• _Work to complete_:
Could you give the items again, everything from the line containing "Screen dimensions: 360x490 Task: Select resistor Rth2" down to the line containing "click(x=240, y=265)", swapping "capacitor" for "condenser" and changing nothing else?

BEGIN Entries provided

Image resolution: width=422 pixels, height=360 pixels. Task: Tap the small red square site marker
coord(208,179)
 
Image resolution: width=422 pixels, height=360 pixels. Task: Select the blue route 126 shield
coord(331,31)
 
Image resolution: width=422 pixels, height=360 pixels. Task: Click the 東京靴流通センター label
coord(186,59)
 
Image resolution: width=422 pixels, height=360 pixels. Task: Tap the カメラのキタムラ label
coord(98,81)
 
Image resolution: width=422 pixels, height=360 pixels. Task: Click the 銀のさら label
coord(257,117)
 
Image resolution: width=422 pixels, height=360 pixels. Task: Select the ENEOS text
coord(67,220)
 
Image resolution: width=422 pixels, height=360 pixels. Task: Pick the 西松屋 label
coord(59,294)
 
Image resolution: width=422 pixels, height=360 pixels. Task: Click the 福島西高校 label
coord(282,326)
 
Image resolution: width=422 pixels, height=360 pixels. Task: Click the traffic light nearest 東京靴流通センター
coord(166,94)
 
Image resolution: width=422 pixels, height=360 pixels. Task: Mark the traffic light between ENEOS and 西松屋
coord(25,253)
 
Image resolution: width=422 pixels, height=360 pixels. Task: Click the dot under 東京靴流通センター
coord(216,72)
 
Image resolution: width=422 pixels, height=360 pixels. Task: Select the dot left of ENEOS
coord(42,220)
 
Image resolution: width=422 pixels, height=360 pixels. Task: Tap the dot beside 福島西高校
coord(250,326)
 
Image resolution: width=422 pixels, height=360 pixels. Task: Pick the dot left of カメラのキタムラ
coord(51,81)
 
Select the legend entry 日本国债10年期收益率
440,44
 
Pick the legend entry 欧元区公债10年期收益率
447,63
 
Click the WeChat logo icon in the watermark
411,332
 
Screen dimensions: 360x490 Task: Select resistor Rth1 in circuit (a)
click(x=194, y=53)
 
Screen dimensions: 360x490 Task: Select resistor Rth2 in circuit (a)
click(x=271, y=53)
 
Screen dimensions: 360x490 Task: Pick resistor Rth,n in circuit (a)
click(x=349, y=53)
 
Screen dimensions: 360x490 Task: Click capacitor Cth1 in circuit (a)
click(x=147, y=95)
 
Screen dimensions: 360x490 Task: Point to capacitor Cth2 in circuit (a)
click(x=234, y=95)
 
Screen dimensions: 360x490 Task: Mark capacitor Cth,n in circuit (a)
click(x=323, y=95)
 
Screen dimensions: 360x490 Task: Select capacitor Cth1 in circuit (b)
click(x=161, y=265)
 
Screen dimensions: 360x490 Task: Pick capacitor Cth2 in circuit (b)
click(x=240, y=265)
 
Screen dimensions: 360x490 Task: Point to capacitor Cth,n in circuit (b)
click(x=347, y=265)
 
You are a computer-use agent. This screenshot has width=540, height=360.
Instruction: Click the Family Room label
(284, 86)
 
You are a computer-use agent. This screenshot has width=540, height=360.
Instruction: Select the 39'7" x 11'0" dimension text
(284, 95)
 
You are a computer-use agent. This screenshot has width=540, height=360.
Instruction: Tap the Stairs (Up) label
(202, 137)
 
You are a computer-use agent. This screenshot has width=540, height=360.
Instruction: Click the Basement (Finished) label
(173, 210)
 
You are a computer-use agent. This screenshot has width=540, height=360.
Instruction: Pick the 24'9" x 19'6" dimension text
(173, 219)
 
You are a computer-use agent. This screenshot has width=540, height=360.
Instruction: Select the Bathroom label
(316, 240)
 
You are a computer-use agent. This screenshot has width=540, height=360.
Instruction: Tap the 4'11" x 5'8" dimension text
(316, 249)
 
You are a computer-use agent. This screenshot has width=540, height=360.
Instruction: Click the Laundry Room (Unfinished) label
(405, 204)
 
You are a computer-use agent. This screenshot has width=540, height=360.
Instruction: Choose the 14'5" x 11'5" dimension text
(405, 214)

END Entries provided

• _Correct output_:
Screen dimensions: 360x490 Task: Select resistor Rth2 in circuit (a)
click(x=271, y=53)
 
Screen dimensions: 360x490 Task: Pick resistor Rth,n in circuit (a)
click(x=349, y=53)
 
Screen dimensions: 360x490 Task: Click condenser Cth1 in circuit (a)
click(x=147, y=95)
 
Screen dimensions: 360x490 Task: Point to condenser Cth2 in circuit (a)
click(x=234, y=95)
 
Screen dimensions: 360x490 Task: Mark condenser Cth,n in circuit (a)
click(x=323, y=95)
 
Screen dimensions: 360x490 Task: Select condenser Cth1 in circuit (b)
click(x=161, y=265)
 
Screen dimensions: 360x490 Task: Pick condenser Cth2 in circuit (b)
click(x=240, y=265)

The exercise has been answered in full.